What needs to be done >>
In the records below, find every line that contains "computer" and list it.
━━━
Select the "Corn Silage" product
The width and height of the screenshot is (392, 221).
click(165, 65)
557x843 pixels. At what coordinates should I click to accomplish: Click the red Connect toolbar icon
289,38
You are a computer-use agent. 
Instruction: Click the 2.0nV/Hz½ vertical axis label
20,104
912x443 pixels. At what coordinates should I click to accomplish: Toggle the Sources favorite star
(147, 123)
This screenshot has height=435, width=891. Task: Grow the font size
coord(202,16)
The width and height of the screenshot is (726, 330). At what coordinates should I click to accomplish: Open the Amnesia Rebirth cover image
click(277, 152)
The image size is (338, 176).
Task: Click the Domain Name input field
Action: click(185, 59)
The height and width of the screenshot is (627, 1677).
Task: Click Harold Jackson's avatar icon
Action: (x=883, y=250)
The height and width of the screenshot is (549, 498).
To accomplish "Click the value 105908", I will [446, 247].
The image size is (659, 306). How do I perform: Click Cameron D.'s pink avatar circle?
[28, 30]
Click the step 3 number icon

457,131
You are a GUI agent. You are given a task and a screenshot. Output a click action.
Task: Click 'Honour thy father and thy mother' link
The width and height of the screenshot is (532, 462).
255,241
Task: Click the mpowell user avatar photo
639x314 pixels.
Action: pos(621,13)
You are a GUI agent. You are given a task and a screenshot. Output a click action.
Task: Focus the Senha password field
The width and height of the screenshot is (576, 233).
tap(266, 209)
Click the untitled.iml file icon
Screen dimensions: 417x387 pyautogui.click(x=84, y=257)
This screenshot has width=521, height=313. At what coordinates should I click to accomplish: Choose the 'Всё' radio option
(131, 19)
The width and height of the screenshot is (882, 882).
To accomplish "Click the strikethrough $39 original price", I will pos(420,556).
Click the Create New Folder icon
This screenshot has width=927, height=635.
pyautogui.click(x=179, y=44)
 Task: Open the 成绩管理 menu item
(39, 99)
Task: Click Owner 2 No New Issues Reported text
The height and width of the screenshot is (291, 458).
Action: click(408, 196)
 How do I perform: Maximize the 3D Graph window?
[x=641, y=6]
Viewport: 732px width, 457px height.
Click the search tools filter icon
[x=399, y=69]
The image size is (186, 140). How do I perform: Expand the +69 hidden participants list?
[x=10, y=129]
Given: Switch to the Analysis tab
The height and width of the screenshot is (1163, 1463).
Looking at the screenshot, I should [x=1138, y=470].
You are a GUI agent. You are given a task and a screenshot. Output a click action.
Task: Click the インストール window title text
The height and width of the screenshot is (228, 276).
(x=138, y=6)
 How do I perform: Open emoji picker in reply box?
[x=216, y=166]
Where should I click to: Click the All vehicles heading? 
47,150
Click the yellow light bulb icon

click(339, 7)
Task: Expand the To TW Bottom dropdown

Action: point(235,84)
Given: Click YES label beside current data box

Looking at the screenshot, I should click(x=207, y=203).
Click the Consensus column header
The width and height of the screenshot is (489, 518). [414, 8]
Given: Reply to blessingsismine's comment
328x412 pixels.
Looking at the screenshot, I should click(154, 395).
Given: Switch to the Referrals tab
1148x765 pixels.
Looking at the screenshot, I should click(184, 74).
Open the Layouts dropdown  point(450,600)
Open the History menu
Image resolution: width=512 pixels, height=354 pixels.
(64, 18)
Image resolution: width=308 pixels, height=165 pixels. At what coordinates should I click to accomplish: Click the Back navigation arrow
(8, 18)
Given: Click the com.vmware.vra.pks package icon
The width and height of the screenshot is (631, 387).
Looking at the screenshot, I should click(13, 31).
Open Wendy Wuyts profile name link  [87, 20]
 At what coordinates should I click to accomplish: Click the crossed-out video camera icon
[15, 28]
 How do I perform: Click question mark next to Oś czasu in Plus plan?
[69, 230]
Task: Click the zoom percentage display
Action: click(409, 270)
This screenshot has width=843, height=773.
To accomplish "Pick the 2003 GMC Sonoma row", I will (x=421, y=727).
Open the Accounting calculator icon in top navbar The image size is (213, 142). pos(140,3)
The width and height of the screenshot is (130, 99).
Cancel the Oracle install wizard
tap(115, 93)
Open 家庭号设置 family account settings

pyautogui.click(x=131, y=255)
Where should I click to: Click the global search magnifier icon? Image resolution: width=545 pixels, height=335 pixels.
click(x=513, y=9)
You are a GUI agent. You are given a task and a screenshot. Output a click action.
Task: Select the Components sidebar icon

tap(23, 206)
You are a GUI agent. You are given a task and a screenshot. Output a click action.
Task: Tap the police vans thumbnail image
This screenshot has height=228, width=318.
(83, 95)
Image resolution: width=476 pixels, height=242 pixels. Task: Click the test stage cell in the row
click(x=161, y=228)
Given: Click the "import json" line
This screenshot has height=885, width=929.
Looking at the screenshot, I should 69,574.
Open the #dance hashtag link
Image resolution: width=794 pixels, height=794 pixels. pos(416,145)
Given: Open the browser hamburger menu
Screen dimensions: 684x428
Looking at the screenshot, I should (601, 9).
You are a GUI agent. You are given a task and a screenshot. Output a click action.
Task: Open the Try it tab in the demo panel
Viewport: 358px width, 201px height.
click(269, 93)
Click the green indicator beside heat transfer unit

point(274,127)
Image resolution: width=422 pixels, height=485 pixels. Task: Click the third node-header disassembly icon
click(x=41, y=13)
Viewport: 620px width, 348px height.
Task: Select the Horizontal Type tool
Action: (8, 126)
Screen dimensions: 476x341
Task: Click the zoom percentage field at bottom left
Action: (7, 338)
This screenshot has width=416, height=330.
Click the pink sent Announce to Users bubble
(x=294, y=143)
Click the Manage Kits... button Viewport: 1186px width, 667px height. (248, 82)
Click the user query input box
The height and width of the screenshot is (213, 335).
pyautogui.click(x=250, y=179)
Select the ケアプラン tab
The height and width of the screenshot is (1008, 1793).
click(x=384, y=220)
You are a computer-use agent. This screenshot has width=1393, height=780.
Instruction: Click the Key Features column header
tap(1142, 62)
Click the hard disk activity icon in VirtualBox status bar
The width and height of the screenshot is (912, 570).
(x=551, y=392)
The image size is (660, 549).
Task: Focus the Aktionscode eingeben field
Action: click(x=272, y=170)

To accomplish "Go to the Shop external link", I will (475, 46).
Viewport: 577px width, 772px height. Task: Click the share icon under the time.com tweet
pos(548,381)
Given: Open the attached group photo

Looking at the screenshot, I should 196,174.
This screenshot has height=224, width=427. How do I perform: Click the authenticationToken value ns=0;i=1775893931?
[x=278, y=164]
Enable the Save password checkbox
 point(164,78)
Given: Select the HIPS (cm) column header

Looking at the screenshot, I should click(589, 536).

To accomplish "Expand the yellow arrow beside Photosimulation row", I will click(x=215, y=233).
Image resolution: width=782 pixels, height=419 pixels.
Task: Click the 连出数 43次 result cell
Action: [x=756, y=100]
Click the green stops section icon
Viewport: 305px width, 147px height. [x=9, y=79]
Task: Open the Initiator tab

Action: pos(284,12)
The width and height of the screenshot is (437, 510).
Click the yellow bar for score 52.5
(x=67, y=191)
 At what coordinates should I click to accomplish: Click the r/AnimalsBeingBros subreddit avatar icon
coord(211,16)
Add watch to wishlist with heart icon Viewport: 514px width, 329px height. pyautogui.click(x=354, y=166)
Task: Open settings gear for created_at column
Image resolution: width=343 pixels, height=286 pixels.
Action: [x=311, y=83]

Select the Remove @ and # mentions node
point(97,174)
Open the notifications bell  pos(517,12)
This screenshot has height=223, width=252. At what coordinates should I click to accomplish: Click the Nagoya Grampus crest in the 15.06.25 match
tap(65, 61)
━━━
Worked solution >>
You are a computer-use agent. 
You are a computer-use agent. This screenshot has width=1393, height=780.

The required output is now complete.